__Exercise__:
Reproduce the stretch of the message on entailment semantics from "I think this all" through "be *much* easier.", word for word.

__Selected extract__:

═══

Re: Semantics necessary not sufficient (was: Re: What is "the serious bug in entailment semantics" found by J. Perez"?) from Bijan Parsia on 2006-08-14 (public-rdf-dawg@w3.org from July to September 2006)

From: Bijan Parsia <bparsia@cs.man.ac.uk>
Date: Mon, 14 Aug 2006 04:32:02 +0100
To: Pat Hayes <phayes@ihmc.us>
Cc: RDF Data Access Working Group <public-rdf-dawg@w3.org>
Message-Id: <4978133E-8290-46A3-B248-0D7EF2BCDD80@cs.man.ac.uk>
On Aug 13, 2006, at 5:01 AM, Pat Hayes wrote:

>> On Aug 11, 2006, at 9:30 PM, Pat Hayes wrote:
[snip]
>> Of course, their major use is in definitions of alternative  
>> semantics. I think this point should not be put aside. Even within  
>> the bounds of our charter, we have simple, rdf, rdfs, and let's  
>> call it "assertional"/matching (possible) entailment relations to  
>> consider. I think the "virtual graph"/deductive closure approach  
>> suffers from a number of problems
>
> It's not universal, but I think it has many merits in the cases  
> where it applies. The fact that it does apply is itself a kind of  
> badge of computational simplicity that can be worn with pride for  
> some applications, and I gather (to my great surprise) that for  
> RDFS at least, it is in fact a computationally feasible way to  
> proceed, even on quite large KBs. I don't think we should entirely  
> trash it for the simpler entailment cases.

Whatever approach we sanction should be clearly laid out. Virtual  
graphs are, in fact, rather tricky things, for example, in the RDFS  
case. (And I've built and worked with such, i.e., forward chaining  
RDFS systems.) Basically, they are all incomplete, and typically a  
bit suspect. None of them, afaik, treat BNodes existentially. (And  
how should they deal with redundancy? The story needs to be told  
there since we'll be treating certain semantic conditions  
differently, at least than a naive approach.)

I think this all goes hand in hand with being able to specify which  
under which semantics you intend your query to be interpreted. We can  
provide a "hooky" framework that doesn't necessarily have a unified  
semantics across every variant. Though if we can maintain the BGP  
matching/algebra split, things will be *much* easier.

>> , and prefer an approach which refers to the semantics of the  
>> relations, which opens the door for extensions to OWL. Or I prefer  
>> an approach where each is defined distinctly (though I prefer that  
>> less than the general approach).
>>
>>> If anything, the definitions we have been crafting simply make  
>>> the basic idea of pattern-matching more and more opaque. I do not  
>>> mean to argue against having a semantic analysis, in support of  
>>> semantic interoperability: but interoperability is served by the  
>>> answer set being (1) unique, and (2) semantically coherent. For  
>>> the latter, it is not necessary that the entire answer set be  
>>> *defined* semantically, only that the answers in it be required  
>>> to *satisfy* appropriate semantic conditions.
>>
>> This is true. But we want some guarantees that the procedural  
>> definition yields the semantically correct answers.
>
> Agreed. We would need something close to a formal proof of this in  
> the spec.

I'm glad we agree on this key point.

═══

__Dataset excerpts__:
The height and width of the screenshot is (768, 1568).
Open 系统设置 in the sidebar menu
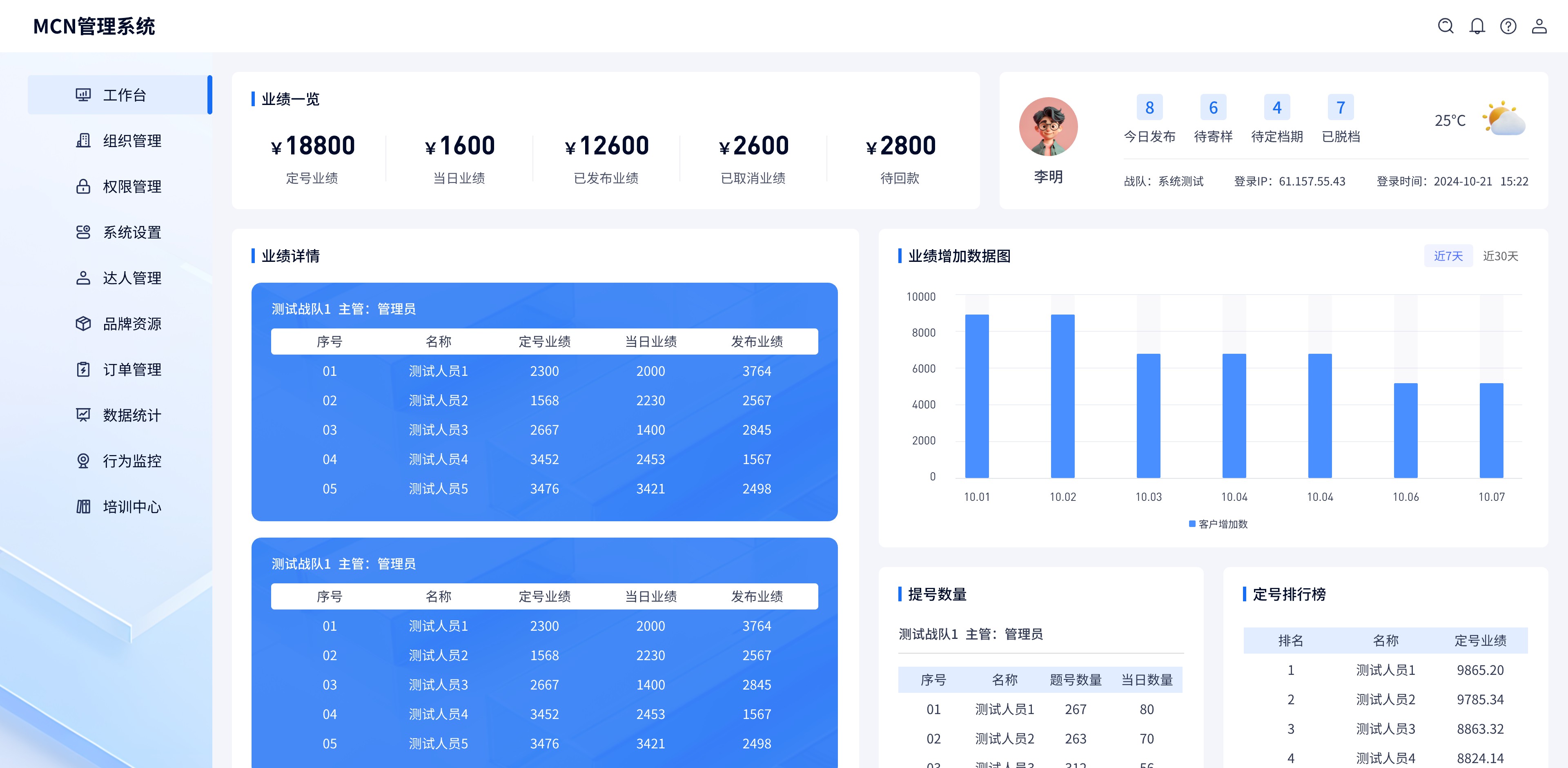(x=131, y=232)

═══

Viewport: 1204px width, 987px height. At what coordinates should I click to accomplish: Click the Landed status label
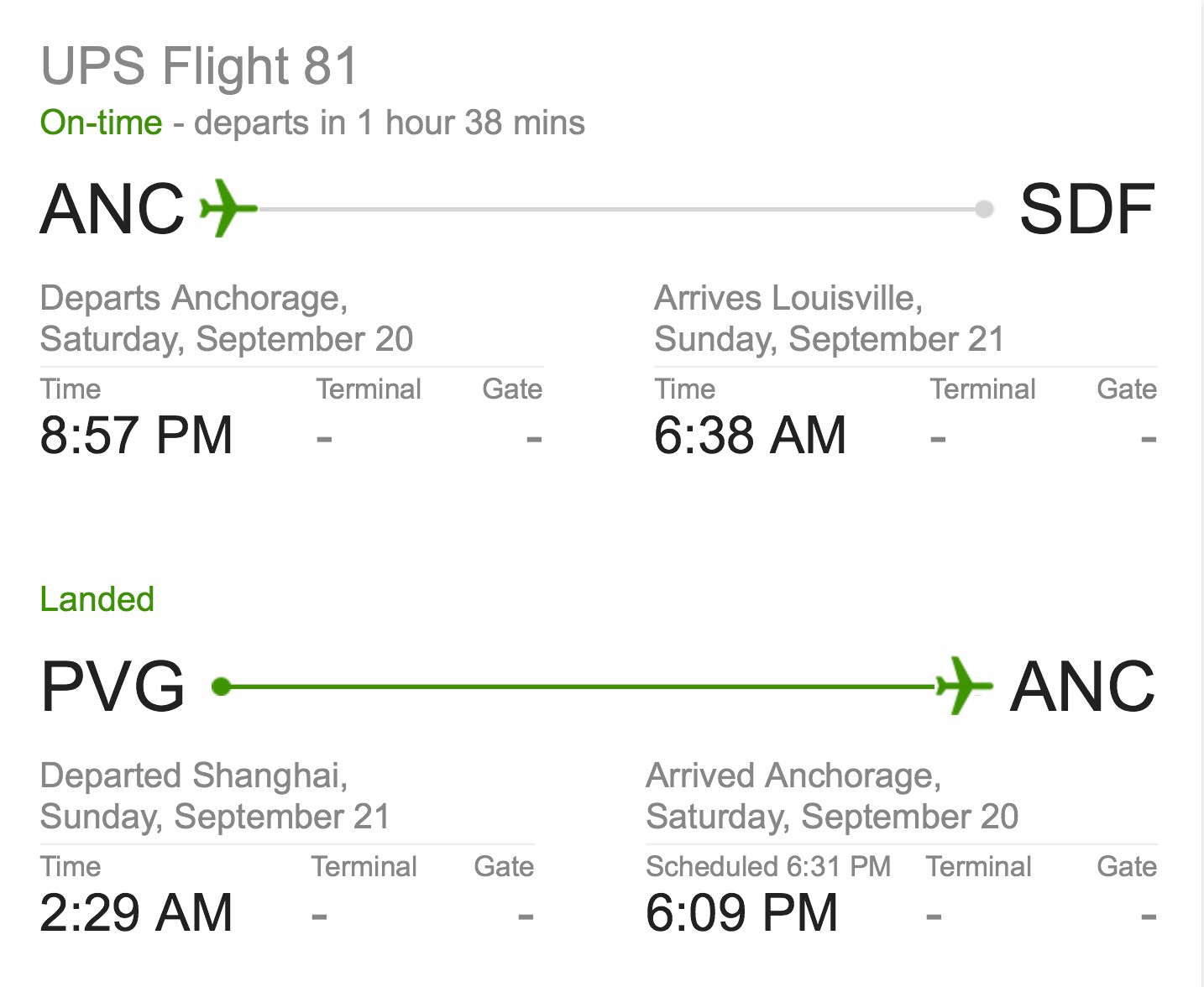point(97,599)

═══

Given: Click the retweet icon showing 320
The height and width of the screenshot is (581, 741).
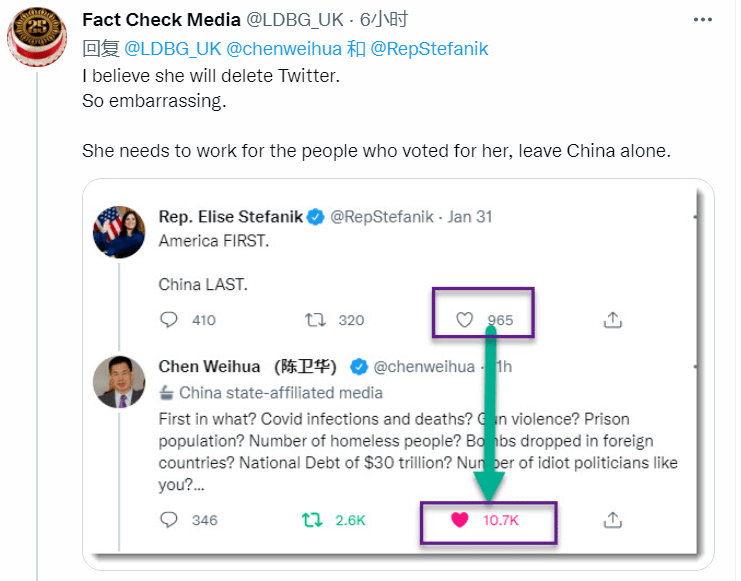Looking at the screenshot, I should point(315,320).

═══

__The answer__:
I think this all goes hand in hand with being able to specify which  
under which semantics you intend your query to be interpreted. We can  
provide a "hooky" framework that doesn't necessarily have a unified  
semantics across every variant. Though if we can maintain the BGP  
matching/algebra split, things will be *much* easier.